Distinct Spatial Distribution of Immune Infiltration
The HALO can not only quantify the number of immune cells on a panel, but also locate their position, measure their spatial distance [20,38,39]. By this way, we can further find the relative number and location of immune cells in situ tissue of CC after pLN metastasis more visually and thereby draw the relationship of immune cells which would promote LN metastasis.

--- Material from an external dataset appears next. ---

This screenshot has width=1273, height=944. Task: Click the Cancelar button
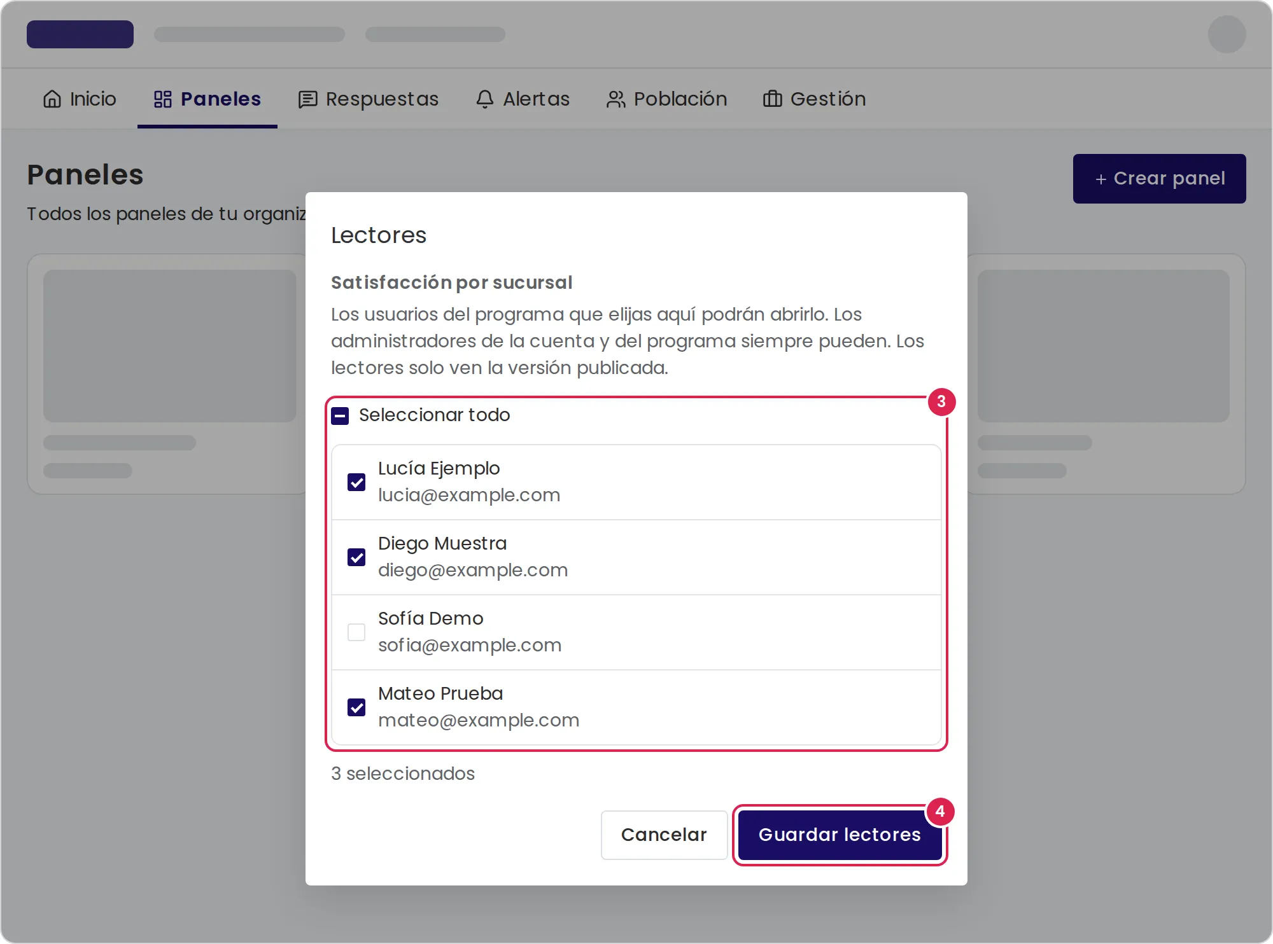tap(664, 835)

The average distance (um) of CD8 to CD56 was 8.33 ± 1.26% in the pLN-negative group, 3.86 ± 1.08% in the pLN-positive group (pLN-negative versus pLN-positive, P < 0.05) (Figure 5A). The average distance (um) of CD8 to CD68 was 75.08 ± 21.91% in the pLN-negative group, 5.56 ± 1.62% in the pLN-positive group (pLN-negative versus pLN-positive, P < 0.01) (Figure 5B). The average distance (um) of CD8 to PD-1 was 4.12 ± 0.76% in the pLN-negative group, 1.30 ± 0.08% in the pLN-positive group (pLN-negative versus pLN-positive, P < 0.001) (Figure 5C). The average distance (um) of CD8 to PD-L1 was 5.58 ± 0.81% in the pLN-negative group, 1.50 ± 0.16% in the pLN-positive group (pLN-negative versus pLN-positive, P< 0.0001) (Figure 5D). In these data, CD8+T cells were significantly close to NK cells, macrophages and tumor cells with pLN metastasis.

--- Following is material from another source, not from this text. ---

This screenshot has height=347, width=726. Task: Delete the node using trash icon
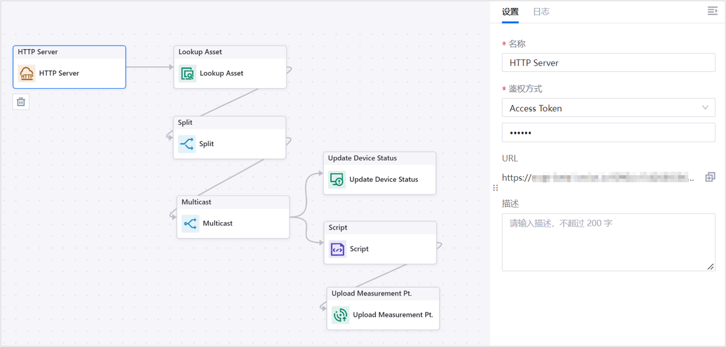(x=21, y=102)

The average distance (um) of CD56 to PD-1 was 2.11 ± 0.24% in the pLN-negative group, 0.91 ± 0.09% in the pLN-positive group (pLN-negative versus pLN-positive, P< 0.0001) (Figure 5E). The average distance (um) of CD56 to PD-L1 was 2.57 ± 0.32% in the pLN-negative group, 1.26 ± 0.18% in the pLN-positive group (pLN-negative versus pLN-positive, P< 0.0001) (Figure 5F). Thus, NK cells were significantly close to tumor cells with pLN metastasis.
The average distance (um) of PD-1 to PD-L1 was 2.09 ± 0.10% in the pLN-negative group, 1.74 ± 0.09% in the pLN-positive group (pLN-negative versus pLN-positive, P< 0.05) (Figure 5G).